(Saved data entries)
————
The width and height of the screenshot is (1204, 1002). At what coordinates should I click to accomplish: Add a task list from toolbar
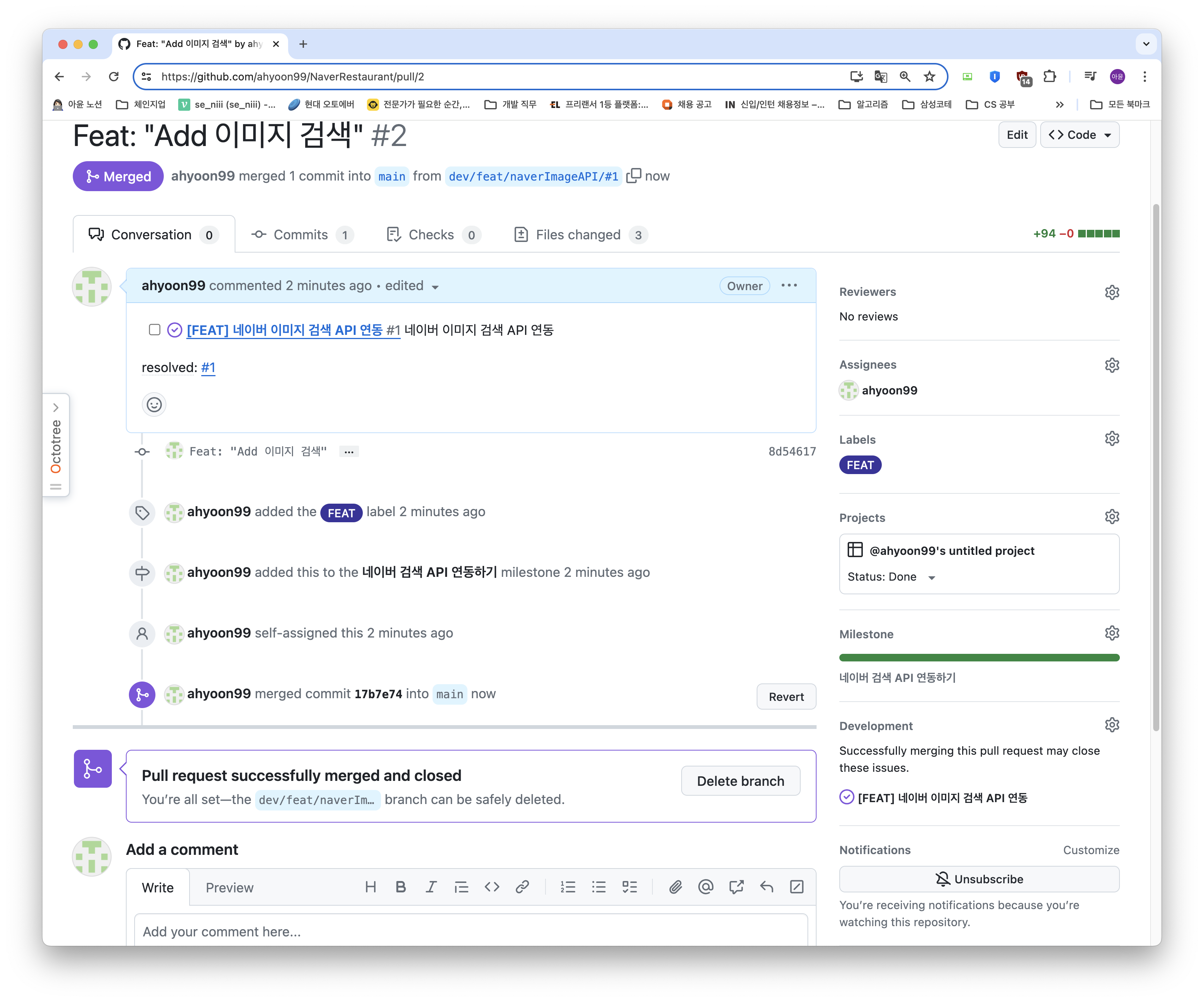click(630, 887)
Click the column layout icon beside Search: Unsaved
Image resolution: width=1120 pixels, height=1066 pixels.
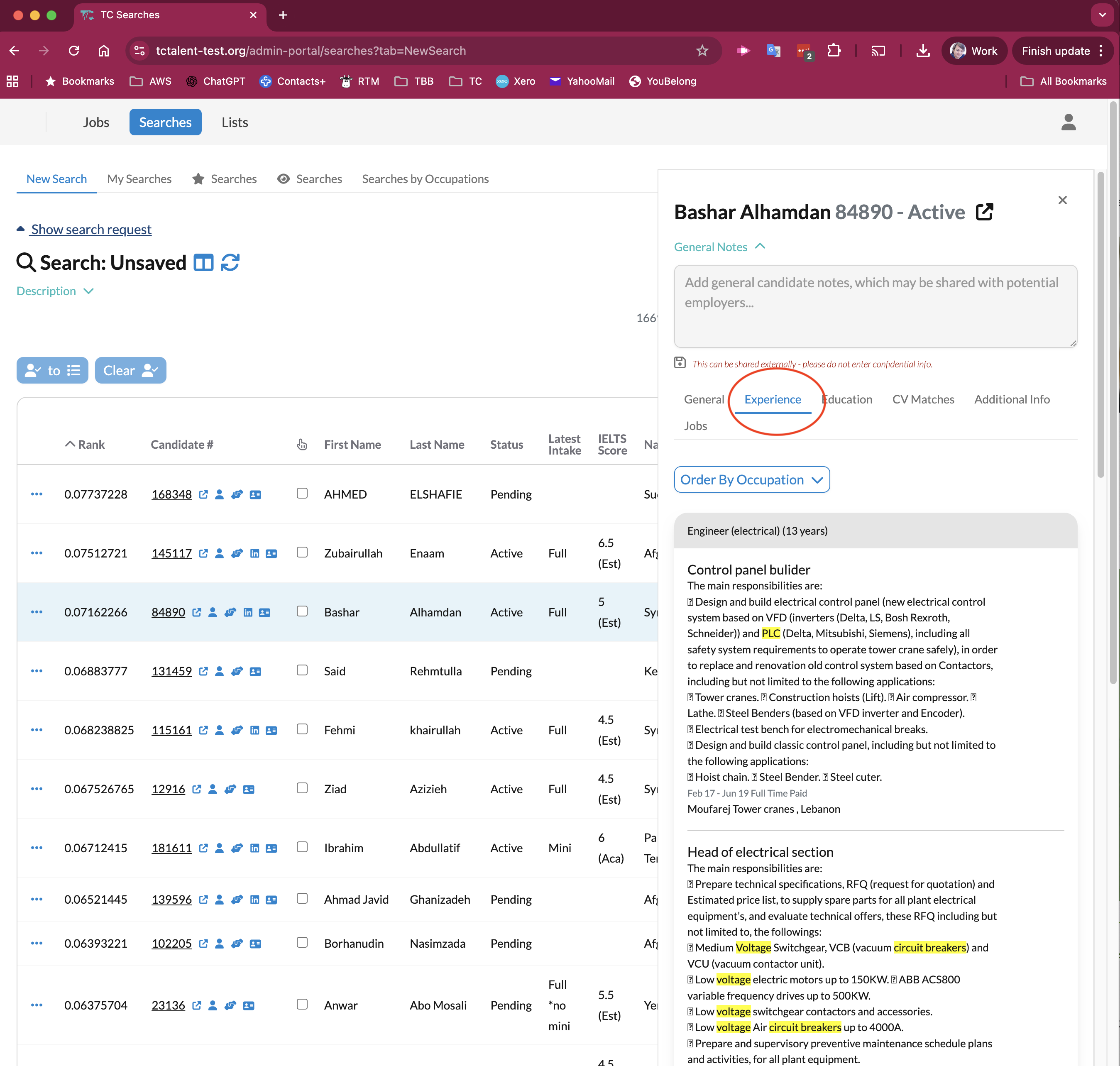(203, 262)
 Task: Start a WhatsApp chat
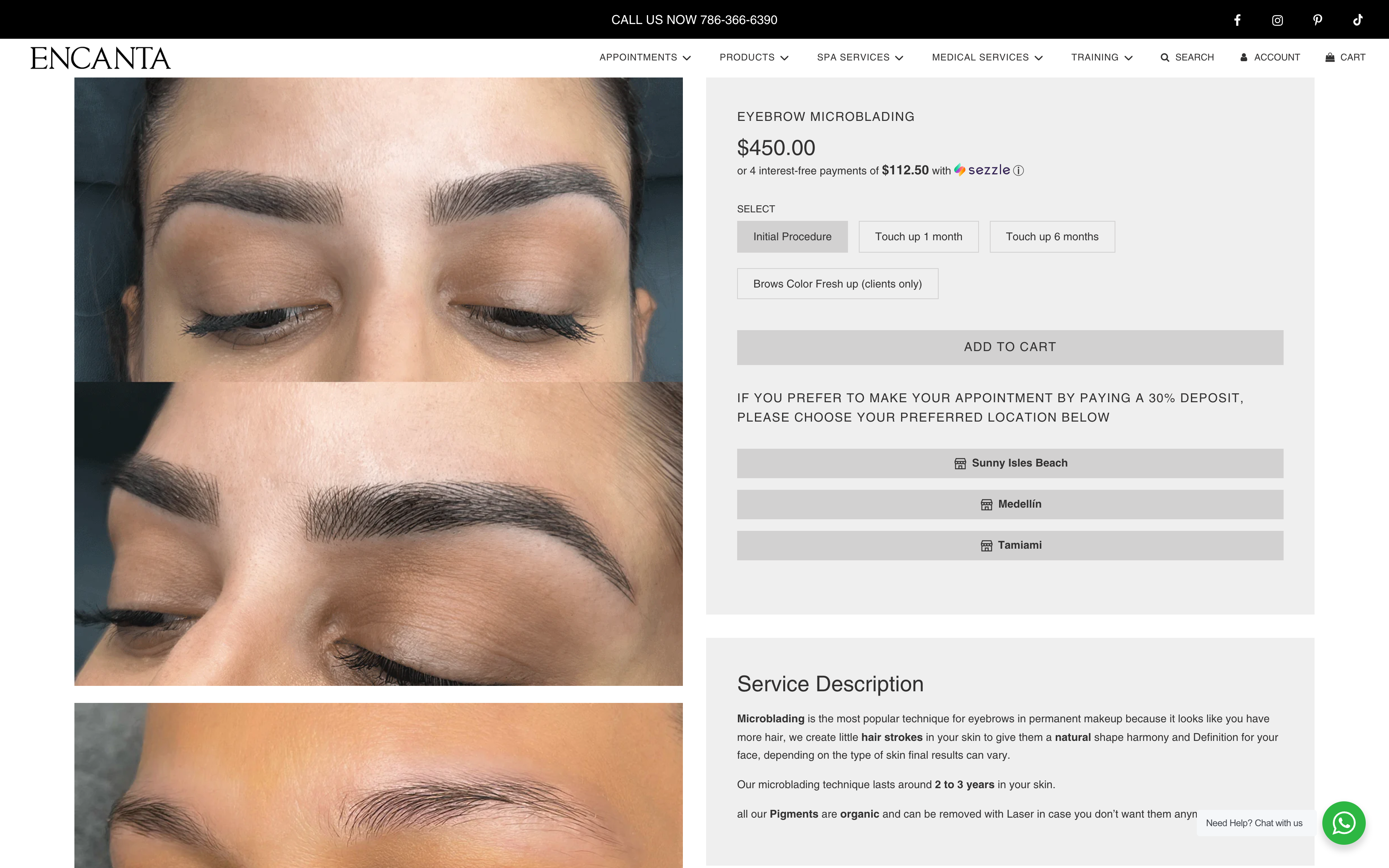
————
The expected output is each entry given again word for word, with pictures dropped.

The width and height of the screenshot is (1204, 1002). At what coordinates should I click to accomplish: Add a task list from toolbar
click(630, 887)
Click the column layout icon beside Search: Unsaved
Image resolution: width=1120 pixels, height=1066 pixels.
(203, 262)
 Task: Start a WhatsApp chat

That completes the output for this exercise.